* Given instruction:
Copy the records that run from the start of the records through the line containing "Increase trigger warning", and include both ends.

* Record excerpts:
____________

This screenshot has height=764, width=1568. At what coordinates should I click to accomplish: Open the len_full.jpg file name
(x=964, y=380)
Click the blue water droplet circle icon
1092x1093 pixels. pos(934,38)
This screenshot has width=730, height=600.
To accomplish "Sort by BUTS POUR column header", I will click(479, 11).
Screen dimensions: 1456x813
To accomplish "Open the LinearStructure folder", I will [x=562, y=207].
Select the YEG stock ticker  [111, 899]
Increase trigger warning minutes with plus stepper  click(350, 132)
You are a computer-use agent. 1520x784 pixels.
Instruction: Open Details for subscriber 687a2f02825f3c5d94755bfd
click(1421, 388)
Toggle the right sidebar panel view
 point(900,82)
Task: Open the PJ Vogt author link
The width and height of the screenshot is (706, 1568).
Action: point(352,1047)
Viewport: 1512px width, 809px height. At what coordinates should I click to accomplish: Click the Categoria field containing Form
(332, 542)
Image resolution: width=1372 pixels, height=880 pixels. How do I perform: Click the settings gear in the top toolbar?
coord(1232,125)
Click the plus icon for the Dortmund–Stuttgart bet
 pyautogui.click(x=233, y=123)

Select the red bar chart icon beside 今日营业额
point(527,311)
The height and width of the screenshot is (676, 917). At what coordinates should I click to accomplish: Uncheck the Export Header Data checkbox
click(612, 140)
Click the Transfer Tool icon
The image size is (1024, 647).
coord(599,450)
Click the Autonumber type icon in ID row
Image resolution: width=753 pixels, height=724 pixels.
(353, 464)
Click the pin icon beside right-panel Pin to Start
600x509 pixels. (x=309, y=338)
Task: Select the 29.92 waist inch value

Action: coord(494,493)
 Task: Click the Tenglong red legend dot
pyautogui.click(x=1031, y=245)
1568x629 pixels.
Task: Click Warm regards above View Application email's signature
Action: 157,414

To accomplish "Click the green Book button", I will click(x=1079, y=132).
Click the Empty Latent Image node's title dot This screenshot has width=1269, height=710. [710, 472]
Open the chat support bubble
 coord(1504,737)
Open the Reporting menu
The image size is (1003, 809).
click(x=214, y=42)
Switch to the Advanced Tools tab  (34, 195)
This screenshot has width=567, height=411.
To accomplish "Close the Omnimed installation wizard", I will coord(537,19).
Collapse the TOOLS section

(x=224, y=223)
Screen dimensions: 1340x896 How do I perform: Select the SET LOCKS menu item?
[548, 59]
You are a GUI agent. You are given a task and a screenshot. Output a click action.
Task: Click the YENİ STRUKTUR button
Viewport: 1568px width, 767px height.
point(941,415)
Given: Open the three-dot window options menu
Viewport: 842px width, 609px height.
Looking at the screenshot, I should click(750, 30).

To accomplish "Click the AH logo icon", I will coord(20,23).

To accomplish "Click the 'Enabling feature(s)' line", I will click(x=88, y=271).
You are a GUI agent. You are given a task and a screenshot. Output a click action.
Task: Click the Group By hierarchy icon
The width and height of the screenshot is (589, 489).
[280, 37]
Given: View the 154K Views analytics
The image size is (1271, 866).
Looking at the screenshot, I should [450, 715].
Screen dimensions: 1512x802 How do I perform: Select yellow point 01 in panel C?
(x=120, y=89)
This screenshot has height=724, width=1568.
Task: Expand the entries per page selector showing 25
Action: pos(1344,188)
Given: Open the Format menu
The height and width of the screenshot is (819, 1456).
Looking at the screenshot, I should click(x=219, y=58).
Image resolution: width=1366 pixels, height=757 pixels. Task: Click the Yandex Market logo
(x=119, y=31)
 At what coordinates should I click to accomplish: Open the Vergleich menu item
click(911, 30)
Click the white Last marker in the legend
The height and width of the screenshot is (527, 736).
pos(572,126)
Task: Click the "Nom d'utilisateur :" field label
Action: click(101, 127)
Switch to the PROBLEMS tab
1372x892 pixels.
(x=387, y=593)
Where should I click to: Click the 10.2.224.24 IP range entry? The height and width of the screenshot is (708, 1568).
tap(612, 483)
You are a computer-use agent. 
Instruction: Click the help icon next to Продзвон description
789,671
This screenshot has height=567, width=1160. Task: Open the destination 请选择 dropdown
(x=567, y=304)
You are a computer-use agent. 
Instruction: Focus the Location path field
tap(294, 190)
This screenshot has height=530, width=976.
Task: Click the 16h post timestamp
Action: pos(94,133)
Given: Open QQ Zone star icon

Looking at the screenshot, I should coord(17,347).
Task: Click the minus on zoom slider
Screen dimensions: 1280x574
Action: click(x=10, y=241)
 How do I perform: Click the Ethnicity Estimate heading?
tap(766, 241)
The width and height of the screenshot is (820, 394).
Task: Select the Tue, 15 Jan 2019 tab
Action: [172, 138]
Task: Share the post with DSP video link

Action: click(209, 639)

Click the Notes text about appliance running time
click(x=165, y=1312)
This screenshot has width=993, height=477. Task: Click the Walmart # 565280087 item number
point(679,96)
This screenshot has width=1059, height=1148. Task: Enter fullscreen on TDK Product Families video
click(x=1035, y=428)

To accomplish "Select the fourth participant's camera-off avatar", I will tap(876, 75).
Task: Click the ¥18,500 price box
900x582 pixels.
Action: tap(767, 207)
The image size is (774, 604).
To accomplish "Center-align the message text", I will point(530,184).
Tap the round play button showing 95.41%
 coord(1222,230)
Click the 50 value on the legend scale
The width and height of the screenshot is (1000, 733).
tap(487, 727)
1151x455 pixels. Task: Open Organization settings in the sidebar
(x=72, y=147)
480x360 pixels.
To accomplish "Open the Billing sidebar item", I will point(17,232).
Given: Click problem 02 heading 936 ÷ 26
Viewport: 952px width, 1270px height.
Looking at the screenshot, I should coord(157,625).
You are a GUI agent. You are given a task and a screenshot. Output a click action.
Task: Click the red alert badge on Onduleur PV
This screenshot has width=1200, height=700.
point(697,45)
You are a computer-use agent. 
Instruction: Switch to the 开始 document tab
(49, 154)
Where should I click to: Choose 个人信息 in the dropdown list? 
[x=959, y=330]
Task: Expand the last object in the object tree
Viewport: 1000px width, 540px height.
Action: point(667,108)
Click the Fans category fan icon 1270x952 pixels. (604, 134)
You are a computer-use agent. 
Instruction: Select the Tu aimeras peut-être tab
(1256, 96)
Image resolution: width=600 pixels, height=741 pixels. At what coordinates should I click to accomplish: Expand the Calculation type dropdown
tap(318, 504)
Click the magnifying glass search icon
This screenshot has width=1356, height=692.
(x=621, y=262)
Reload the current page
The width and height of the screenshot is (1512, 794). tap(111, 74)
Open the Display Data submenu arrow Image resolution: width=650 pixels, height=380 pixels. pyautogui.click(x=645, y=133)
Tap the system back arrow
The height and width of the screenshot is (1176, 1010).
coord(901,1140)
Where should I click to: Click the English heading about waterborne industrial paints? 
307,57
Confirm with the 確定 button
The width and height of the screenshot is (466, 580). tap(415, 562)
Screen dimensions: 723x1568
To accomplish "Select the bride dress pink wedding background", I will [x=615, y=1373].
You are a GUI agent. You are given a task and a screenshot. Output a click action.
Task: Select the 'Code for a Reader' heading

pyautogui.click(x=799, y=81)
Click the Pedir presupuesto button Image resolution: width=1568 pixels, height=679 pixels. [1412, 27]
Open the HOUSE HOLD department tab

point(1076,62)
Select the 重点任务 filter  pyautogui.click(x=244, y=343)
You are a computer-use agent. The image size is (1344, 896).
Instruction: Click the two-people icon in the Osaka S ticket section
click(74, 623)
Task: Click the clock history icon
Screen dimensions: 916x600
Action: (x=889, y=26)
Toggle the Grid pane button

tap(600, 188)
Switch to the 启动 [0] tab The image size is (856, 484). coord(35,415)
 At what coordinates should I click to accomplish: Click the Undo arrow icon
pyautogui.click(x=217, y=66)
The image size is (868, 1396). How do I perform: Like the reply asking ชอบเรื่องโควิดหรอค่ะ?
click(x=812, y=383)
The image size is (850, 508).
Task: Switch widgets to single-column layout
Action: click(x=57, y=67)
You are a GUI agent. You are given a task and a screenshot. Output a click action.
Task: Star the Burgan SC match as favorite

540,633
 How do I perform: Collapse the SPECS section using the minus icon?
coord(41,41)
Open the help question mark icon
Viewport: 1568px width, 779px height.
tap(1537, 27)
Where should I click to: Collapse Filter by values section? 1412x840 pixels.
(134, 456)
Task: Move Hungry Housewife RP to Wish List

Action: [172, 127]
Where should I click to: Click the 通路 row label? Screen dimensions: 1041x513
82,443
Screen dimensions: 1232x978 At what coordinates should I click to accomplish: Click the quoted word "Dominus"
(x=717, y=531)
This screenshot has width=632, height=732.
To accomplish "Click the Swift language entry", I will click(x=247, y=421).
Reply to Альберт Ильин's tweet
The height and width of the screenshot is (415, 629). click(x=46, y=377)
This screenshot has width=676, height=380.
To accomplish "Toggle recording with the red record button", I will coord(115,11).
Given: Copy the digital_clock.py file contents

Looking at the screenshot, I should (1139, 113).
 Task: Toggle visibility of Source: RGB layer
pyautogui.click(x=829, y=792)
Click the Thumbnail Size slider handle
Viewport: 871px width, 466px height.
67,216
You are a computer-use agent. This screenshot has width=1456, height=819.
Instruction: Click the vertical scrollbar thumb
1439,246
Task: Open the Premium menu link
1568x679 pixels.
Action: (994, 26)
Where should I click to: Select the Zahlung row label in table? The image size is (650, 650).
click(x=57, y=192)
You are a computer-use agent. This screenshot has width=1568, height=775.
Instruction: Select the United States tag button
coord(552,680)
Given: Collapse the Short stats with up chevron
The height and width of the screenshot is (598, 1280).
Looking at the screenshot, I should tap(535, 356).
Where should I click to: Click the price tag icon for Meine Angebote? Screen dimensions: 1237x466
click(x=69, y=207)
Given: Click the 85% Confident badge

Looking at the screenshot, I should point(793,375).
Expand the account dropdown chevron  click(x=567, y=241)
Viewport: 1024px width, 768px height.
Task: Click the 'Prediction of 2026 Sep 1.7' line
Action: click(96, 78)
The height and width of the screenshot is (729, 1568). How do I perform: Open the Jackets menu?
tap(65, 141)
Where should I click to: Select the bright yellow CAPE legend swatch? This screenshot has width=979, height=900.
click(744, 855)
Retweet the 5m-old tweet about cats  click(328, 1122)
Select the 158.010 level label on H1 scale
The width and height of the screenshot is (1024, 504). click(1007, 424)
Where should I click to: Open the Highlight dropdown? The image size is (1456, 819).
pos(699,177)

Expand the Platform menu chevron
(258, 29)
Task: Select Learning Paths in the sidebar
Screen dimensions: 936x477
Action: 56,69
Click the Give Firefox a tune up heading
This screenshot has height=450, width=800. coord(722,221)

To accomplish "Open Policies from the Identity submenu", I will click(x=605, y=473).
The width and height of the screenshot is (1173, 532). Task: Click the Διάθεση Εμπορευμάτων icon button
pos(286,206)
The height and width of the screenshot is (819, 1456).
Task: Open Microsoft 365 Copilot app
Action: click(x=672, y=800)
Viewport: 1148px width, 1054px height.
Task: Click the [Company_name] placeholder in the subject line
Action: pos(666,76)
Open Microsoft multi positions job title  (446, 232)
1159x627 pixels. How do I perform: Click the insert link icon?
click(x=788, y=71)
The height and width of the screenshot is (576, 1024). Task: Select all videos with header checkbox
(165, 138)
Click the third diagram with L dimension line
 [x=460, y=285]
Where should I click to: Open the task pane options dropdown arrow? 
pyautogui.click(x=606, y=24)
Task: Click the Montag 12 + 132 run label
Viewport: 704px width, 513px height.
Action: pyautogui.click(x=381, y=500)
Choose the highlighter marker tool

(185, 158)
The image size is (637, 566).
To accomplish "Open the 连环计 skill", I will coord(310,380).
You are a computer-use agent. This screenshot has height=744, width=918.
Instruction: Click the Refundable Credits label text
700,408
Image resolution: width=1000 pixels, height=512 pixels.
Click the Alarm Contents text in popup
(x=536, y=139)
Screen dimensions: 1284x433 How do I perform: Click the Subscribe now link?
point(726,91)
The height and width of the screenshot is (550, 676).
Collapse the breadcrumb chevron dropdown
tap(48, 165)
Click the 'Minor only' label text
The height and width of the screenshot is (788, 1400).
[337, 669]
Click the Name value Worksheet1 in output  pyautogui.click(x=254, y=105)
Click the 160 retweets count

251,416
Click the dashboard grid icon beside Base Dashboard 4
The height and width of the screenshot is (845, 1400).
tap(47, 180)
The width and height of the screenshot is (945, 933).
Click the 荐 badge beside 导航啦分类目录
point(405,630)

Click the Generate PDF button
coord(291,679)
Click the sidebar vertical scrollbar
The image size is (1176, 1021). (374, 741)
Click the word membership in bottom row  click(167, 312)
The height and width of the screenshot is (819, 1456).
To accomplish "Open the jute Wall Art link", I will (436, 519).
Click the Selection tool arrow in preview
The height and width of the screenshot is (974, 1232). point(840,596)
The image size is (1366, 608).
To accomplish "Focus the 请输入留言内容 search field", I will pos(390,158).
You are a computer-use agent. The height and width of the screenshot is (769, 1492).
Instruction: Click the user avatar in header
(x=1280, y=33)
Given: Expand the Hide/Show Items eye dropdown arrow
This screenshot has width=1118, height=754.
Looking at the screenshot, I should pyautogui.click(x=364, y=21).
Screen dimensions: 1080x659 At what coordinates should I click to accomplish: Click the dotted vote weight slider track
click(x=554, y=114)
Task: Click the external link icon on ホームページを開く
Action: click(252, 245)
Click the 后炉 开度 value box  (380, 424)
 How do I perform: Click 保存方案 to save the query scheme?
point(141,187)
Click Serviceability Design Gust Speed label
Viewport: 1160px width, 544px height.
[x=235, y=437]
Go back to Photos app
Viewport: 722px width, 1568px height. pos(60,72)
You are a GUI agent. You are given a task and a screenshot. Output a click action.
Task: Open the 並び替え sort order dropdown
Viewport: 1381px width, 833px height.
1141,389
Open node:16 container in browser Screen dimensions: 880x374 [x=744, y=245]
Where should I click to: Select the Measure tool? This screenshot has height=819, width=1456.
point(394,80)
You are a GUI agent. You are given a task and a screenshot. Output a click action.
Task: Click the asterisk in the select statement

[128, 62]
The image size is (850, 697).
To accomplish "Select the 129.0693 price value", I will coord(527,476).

____________

* Exercise output:
This screenshot has height=764, width=1568. At what coordinates should I click to accomplish: Open the len_full.jpg file name
(x=964, y=380)
Click the blue water droplet circle icon
1092x1093 pixels. pos(934,38)
This screenshot has width=730, height=600.
To accomplish "Sort by BUTS POUR column header", I will click(479, 11).
Screen dimensions: 1456x813
To accomplish "Open the LinearStructure folder", I will [x=562, y=207].
Select the YEG stock ticker  [111, 899]
Increase trigger warning minutes with plus stepper  click(350, 132)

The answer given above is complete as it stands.